Lewis’s management has been considering moving to a new downtown location, and they are concerned that these plans may come to fruition prior to the expiration of the lease. If the move occurs, Lewis would buy or lease an entirely new set of equipment, and hence management would like to include a cancellation clause in the lease contract. What impact would such a clause have on the riskiness of the lease from Lewis’s standpoint? From the lessor’s standpoint? If you were the lessor, would you insist on changing any of the lease terms if a cancellation clause were added? Should the cancellation clause contain any restrictive covenants and/or penalties of the type contained in bond indentures or provisions similar to call premiums?
Lewis Securities Inc. has decided to acquire a new market data and quotation system for its Richmond home office. The system receives current market prices and other information from several on-line data services, then either displays the information on a screen or stores it for later retrieval by the firm’s brokers. The system also permits customers to call up current quotes on terminals in the lobby.
The equipment costs $1,000,000, and, if it were purchased, Lewis could obtain a term loan for the full purchase price at a 10 percent interest rate. Although the equipment has a six-year useful life, it is classified as a special-purpose computer, so it falls into the MACRS 3-year class. If the system were purchased, a 4-year maintenance contract could be obtained at a cost of $20,000 per year, payable at the beginning of each year. The equipment would be sold after 4 years, and the best estimate of its residual value at that time is $200,000. However, since real-time display system technology is changing rapidly, the actual residual value is uncertain.

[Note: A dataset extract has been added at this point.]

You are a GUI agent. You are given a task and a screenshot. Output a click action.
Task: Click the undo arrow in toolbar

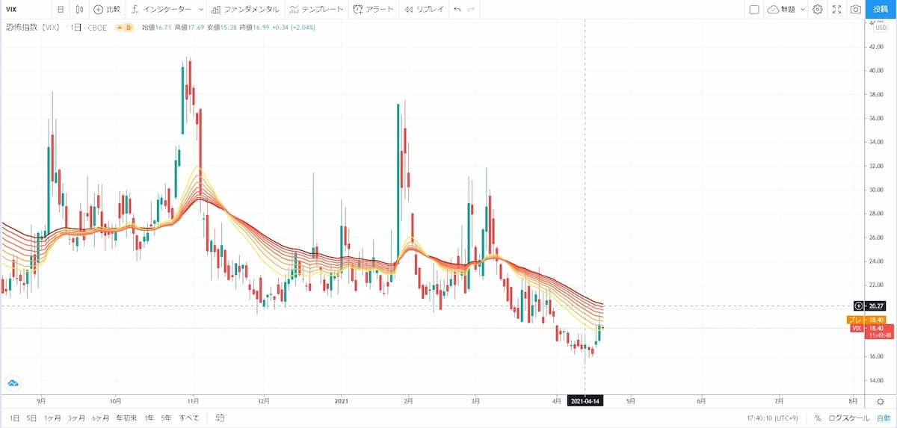457,10
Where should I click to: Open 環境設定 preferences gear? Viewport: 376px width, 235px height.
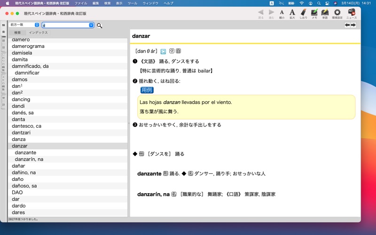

As an alternative to the borrow-and-buy plan, the equipment manufacturer informed Lewis that Consolidated Leasing would be willing to write a 4-year guideline lease on the equipment, including maintenance, for payments of $260,000 at the beginning of each year. Lewis’s marginal federal-plus-state tax rate is 40 percent. You have been asked to analyze the lease-versus-purchase decision, and in the process to answer the following questions:
A cancellation clause would lower the risk of the lease to Lewis, the lessee, because then it would not be obligated to make the lease payments for the entire term of the lease. If its situation changed, so that Lewis either no longer needed the equipment or else wanted to change to a more technologically advanced product, then it could terminate the lease.
However, a cancellation clause would make the contract more risky for the lessor. Now the lessor bears not only the final residual value risk, but also the uncertainty of when the contract will be terminated.
To account for the additional risk, the lessor would undoubtedly increase the annual lease payment. Additionally, the lessor might include clauses that would prohibit cancellation for some period and/or impose a penalty fee for early cancellation. The decision as to whether or not to include a cancellation clause would depend on who was in a better position to bear the residual value risk, the lessee or the lessor. Often lessors have more expertise at disposing of used equipment than lessees, and thus they are willing to include cancellation clauses without major increases in the required lease payments.